# What you need to do
Begin your copy at the line with "Click the Comfortable density icon in menu" in the records below and end it at the line with "Task: Allow access with the Разрешить button", restating each line word for word; omit the pictures.

··· Extracted entries

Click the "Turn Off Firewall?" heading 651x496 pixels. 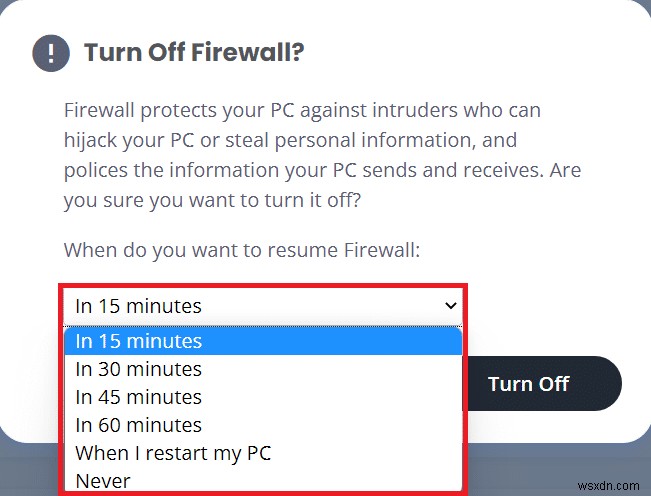pyautogui.click(x=194, y=53)
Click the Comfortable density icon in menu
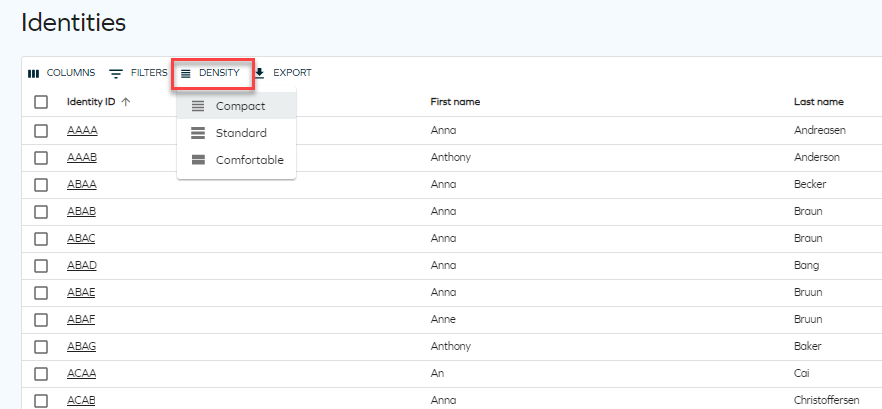The height and width of the screenshot is (409, 882). point(198,160)
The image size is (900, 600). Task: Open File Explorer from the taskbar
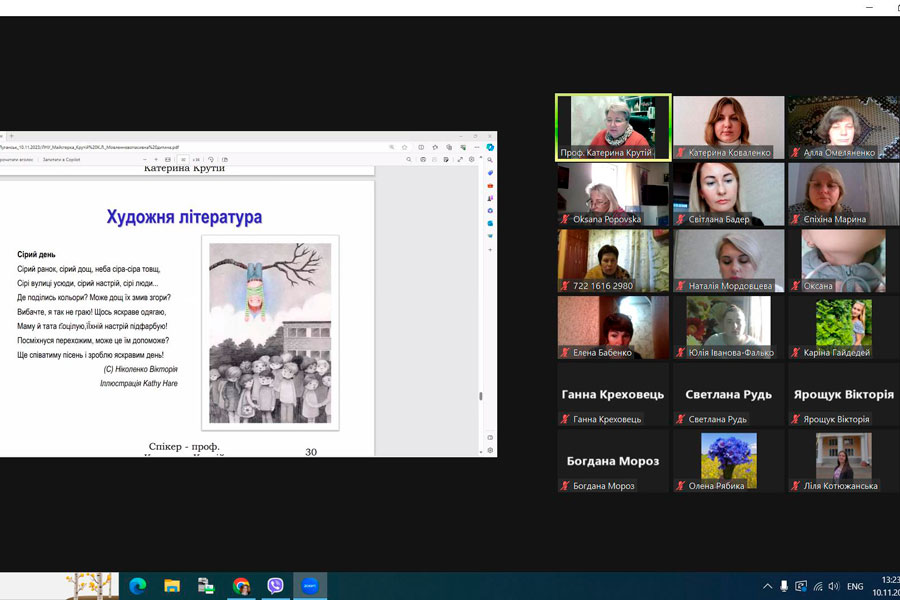[x=172, y=586]
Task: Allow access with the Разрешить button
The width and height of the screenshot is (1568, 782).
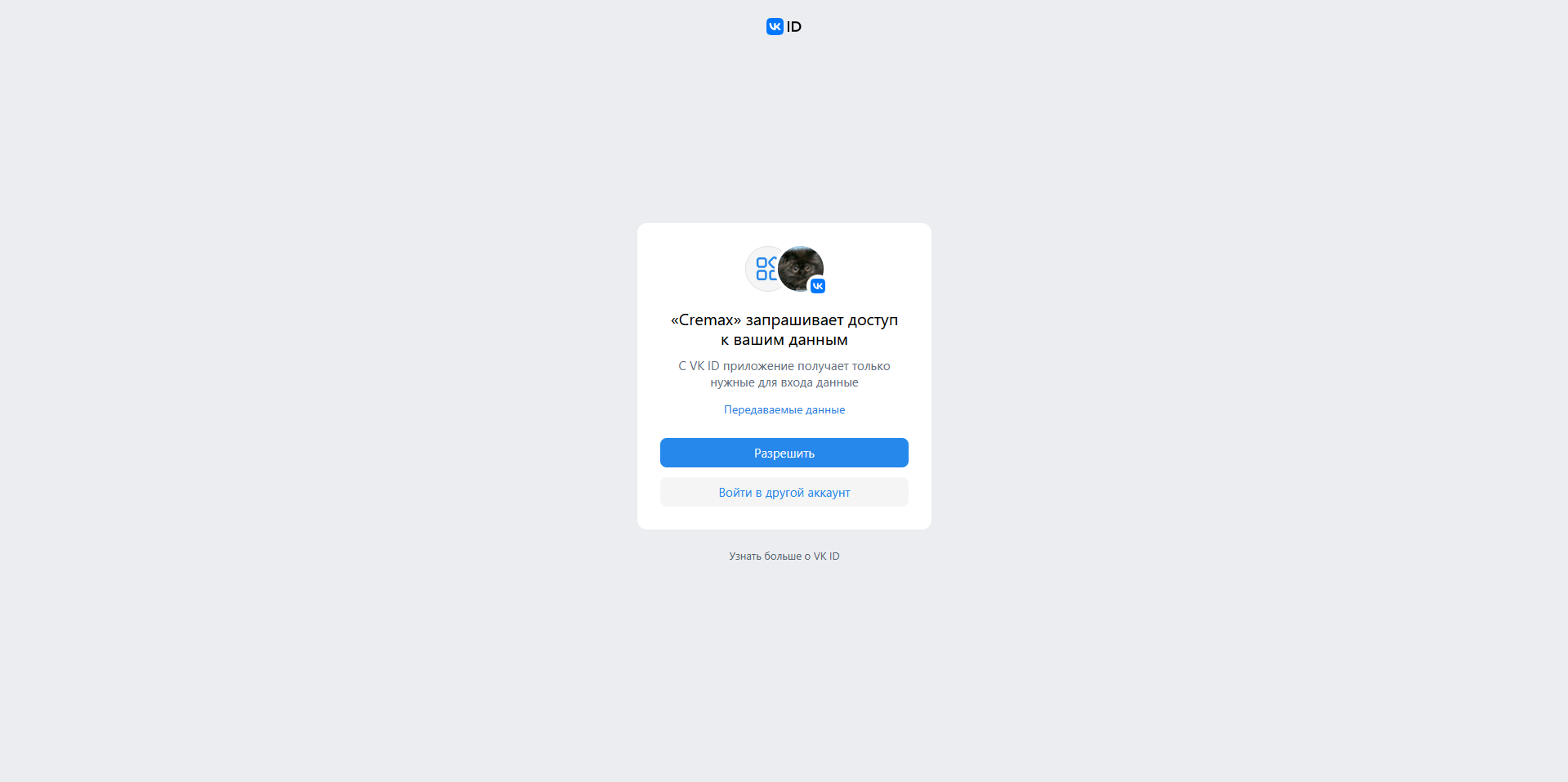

······

# Written solution
Click the Comfortable density icon in menu
The height and width of the screenshot is (409, 882). point(198,160)
The image size is (900, 600). Task: Open File Explorer from the taskbar
[x=172, y=586]
Task: Allow access with the Разрешить button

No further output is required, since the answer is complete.